Advertisement

New York City Rejects Possibility Of 2024 Olympic Bid

CREDIT: AP
CREDIT: AP

One of the most prominent cities considering a bid for the 2024 Summer Olympics has reportedly decided against it. New York City never formally announced its attention to bid on the Games and was only one of a handful of American cities considering a bid, but according to a Wednesday report in the Wall Street Journal, Mayor Bill de Blasio’s administration will not prepare a bid in part because it does not believe the cost of hosting the Olympics would be worth it to the city.

Proponents of hosting the Olympics often argue that the Games will boost the economy, lead to job growth, and provide increases in tourism. New York has rejected those arguments, however, in deciding not to bid on the Games.

“Very few people would say that New York City is not quote on the map and is not a major global city,” Alicia Glen, the city’s deputy mayor for housing and economic development, told the Journal, adding that the Olympics could actually “deter tourism to some extent” as New York has seen record tourism numbers.

Ms.
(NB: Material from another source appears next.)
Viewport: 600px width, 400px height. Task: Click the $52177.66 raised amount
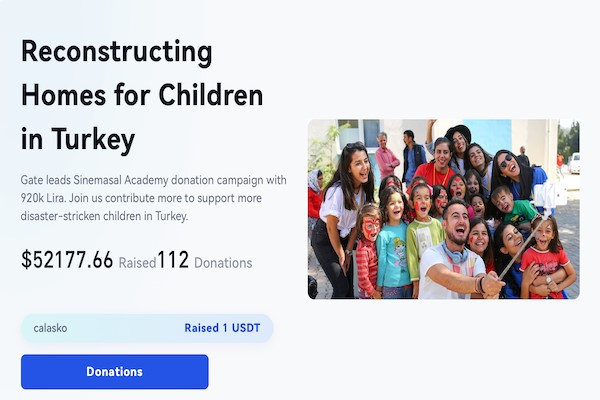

Glen said top officials also feared an Olympic bid would distract from the mayor’s economic-development agenda. If the city focused on particular sporting venues, or particular neighborhoods where events would be held, other parts of the city could be neglected, she said.

Those feelings are rejections of basic arguments for hosting the Olympic Games, but New York isn’t alone: a litany of academic research argues that the Games and other mega-events like them are not the economic boons proponents say they are, and as Deadspin’s Barry Petchesky noted Tuesday, “a long list of potential hosts” for the 2022 Winter Olympic Games “have given up on their Olympic dreams because the whole thing is one huge, useless waste of money.” Cities in Poland, Germany, and Sweden have walked away from potential Olympic bids, each of them citing the costs, and a similar bid is falling apart in Norway as public support for hosting the Games evaporates.

Advertisement

There are still two potential hosts lined up for 2022, and a large group of cities still considering bids for 2024. But mass media coverage of the cost of recent Olympics and other mega-events — namely the $50 billion Sochi Winter Olympics and the social unrest around Brazil’s attempts to host both the World Cup and Olympics between now and 2016 — has drawn public attention to the fact that these events are not the sure success stories they are promised to be. We’re still going to have the Olympics, and we should. But perhaps this sort of recognition from potential hosts and major cities across the world, as sports economists have told me before, is a major step toward holding them in much more cost-efficient, responsible ways that allow hosts to capture the social and cultural benefits that do exist without creating the problems that too often come along as well.